De repente, el zumbido del tubo de luz sobre mi cabeza se mezcla con el ruido de la caja registradora al fondo y con las voces variadas que retumban en el super y me siento mareada. Me siento débil y como si flotara.
Respiro hondo, pero el aire no entra bien.
Solo quería paz.
Repito esa frase en mi cabeza mientras me aferro al borde del mostrador para no perder el equilibrio.
Hace siete años que intento convencerme de que estoy bien, que el tiempo cura, que ya pasé lo peor.
Dicen que el tiempo cura todo, como si las heridas fueran relojes y no recuerdos. Pero el tiempo no cura lo que uno no sabe, o no puede, soltar. No sana lo que se repite en la cabeza todas las noches. A veces el tiempo solo pone distancia, no alivio. Y este... este es el caso, porque hay cosas que duelen igual hoy que el primer día, solo que aprendí a convivir con ellas sin que me rompan en voz alta.
Hasta ahora. Bastó el niño de seis años que, casualmente, cumple años en agosto, su sonrisa infantil y su nombre para que todo se desmorone y vuelva como si nunca se hubiese ido.
Me enderezo y trato de concentrarme en otra cosa, pero una punzada me atraviesa el pecho sin aviso. Es rápida, seca, como si el corazón me diera un golpe desde adentro. Lo reconozco enseguida, pero me niego rotundamente a darle nombre como la porfiada que soy.
Esa vieja conocida que aparece cuando menos la espero.
Respiro hondo, o lo intento, pero el aire no alcanza. Es como si el cuerpo se me achicara y el pecho pesara más de lo normal. El zumbido de los tubos se mezcla con el ruido del pasillo, las voces, los pasos... todo se siente demasiado fuerte, demasiado cerca y a a vez demasiado lejos.
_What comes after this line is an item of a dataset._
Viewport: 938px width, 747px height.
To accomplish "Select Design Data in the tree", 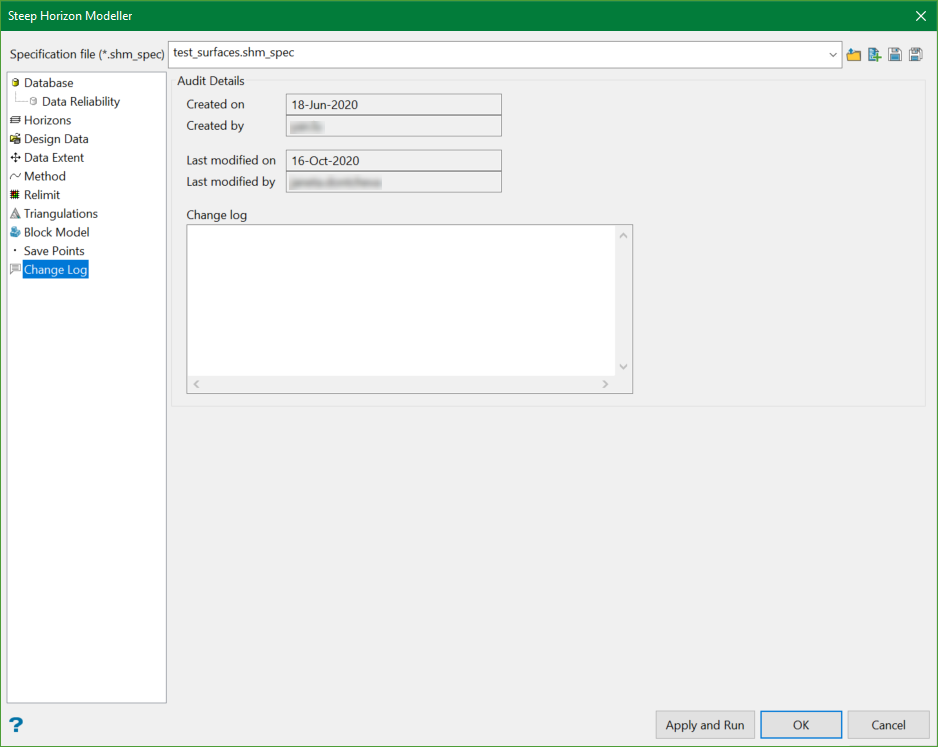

Me desespero y el sudor empieza a aparecer.
Cierro los ojos un segundo, deseando que pase rápido, pero cuanto más pienso en que no quiero que me agarre, más fuerte se vuelve. Como si el miedo se alimentara exactamente de lo que intento esconder.
No, otra vez no. Por favor, no otra vez.
Pero la ansiedad práctica CrossFit mientras intento calmarme.
Excelente desempeño Nyx.
—¿Nyx? —me llama Anahí, mi compañera de trabajo, desde la otra punta de la pequeña verdulería del supermercado—. Estás blanca como una teta, ¿te sentís bien?
—¿Podés cubrirme un segundo? —le pido casi sin voz, buscando el aire que no llega—. Necesito ir al baño.
—Sí, andá tranqui, yo me encargo —responde enseguida, sin preguntar más. Veo la preocupación en su rostro.
Dejo de apretar con fuerza el borde de la mesada, me saco los guantes y camino rápido hacia el pasillo del fondo. Cada paso retumba en mi cabeza como si fuera un tambor.
De lejos, los hombres que trabajan en el depósito y en la parte de los embutidos festejan un Gol de Boca.